Thanks to: Emma Garland of Gloucestershire, England; Chris Jaderlund of Mesa, AZ and Gregory Lea of Houston, TX
Dark Page Star Date: 47254.1
The strain of teaching the Cairn, a telepathic race, to communicate verbally and the pent-up guilt over the death of Deanna's older sister many years ago causes Lwaxana to fall into a coma.
Near the beginning of the episode, Troi steps off a turbolift in a huff and marches several feet into a corridor before turning and gruffly asking her mother if she is coming. Lwaxana has her head in her hand, grimacing in pain.

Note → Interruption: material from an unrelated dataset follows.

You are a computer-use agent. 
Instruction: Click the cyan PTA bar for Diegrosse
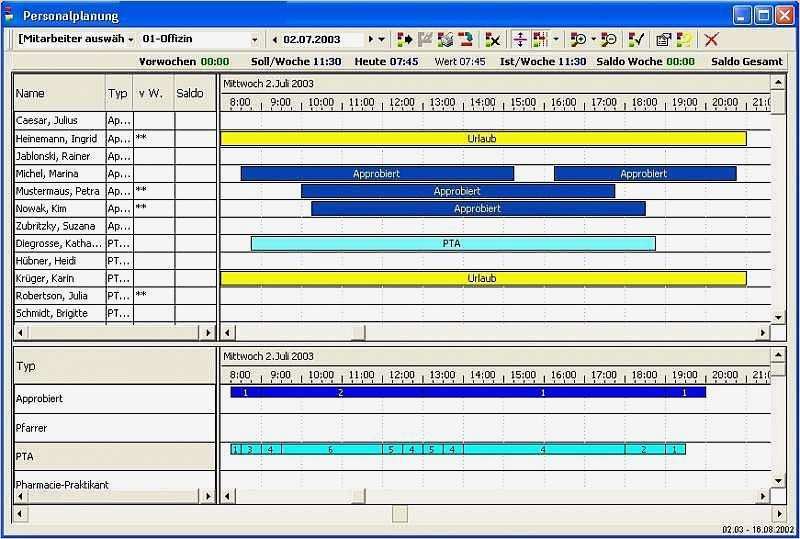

Troi immediately becomes concerned but this begs the question: Why didn't she sense her mother's distress sooner? Was her huffiness getting in the way of her empathy?

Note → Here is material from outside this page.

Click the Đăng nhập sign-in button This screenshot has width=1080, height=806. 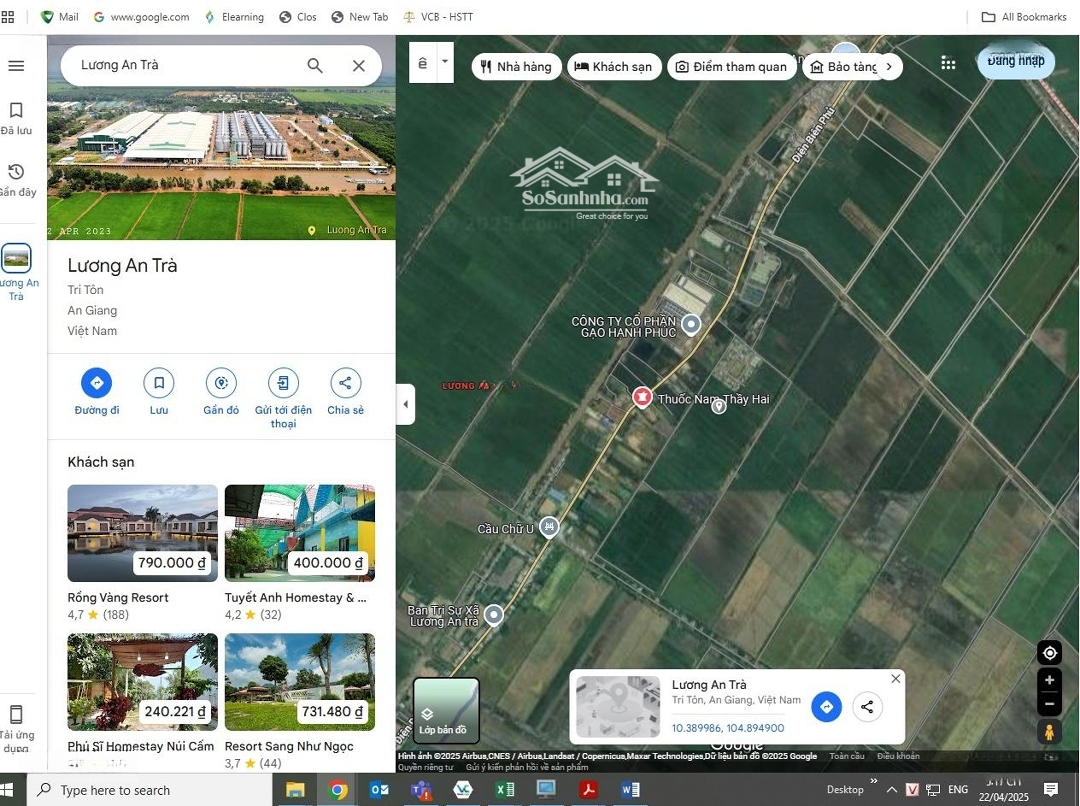click(x=1015, y=61)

Sickbay seems strangely empty at several moments during this episode.
Troi opts to spend the night with her mother in Sickbay. At one point, Maques, a member of the Cairn, wanders in to see if he can help. Troi sits up in bed and orders the computer to turn up the lights. The room lights up. Maques stares at Lwaxana. Sternly, Troi says, "What are you doing here?" Maques then looks at Troi. Obviously, the guy is concentrating very hard on Lwaxana. I would have looked up the minute the lights came on.
There's a young woman who appears in many episodes. She has a small build and short dark hair that's spiked on top. She sits directly to Picard's right during Data's poetry reading near the beginning of "Schisms." This woman shows up during a reception for the Cairn in "Dark Page." She strides across Ten-Forward in front of Riker and Worf just before Lwaxana approaches them. Then, only seconds later, she can be seen deeply engaged in conversation far behind Worf and Riker. True, there is time for her to pass in front of them, spin, come back, circle behind the two officers and find some one to speak with . . . it just looks funny.
Myles S. Hildebrand found the wolf in the dream sequences less than convincing. "You call that a wolf?" he observed. "Canadian wolves are ten times that size!" (Myles is from Niverville, Manitoba.)
Thanks to: Nathan Orr of Colorao Springs, CO; Kara Ricks of San Diego, CA and Kevin Sadowy of Winnipeg, Manitoba
Attached Star Date: 47304.2
After capturing Picard and Crusher, Prit authorities on the divided world of Kesprit III implant neural transcievers in the pair, allowing the Captain and CMO to hear each other's thoughts.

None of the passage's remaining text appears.